## ACTION ITEM:
Scan the data below for lines holding the word "Select", and copy each line found.

## DATA PROVIDED:
☆ ☆ ☆ ☆ ☆ ☆ ☆

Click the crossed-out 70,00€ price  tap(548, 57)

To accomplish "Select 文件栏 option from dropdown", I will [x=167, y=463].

☆ ☆ ☆ ☆ ☆ ☆ ☆

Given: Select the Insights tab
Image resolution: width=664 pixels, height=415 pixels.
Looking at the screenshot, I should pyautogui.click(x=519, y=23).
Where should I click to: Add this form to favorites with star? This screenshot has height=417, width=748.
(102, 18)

☆ ☆ ☆ ☆ ☆ ☆ ☆

## SOLUTION TO THE PROBLEM:
To accomplish "Select 文件栏 option from dropdown", I will [x=167, y=463].
Given: Select the Insights tab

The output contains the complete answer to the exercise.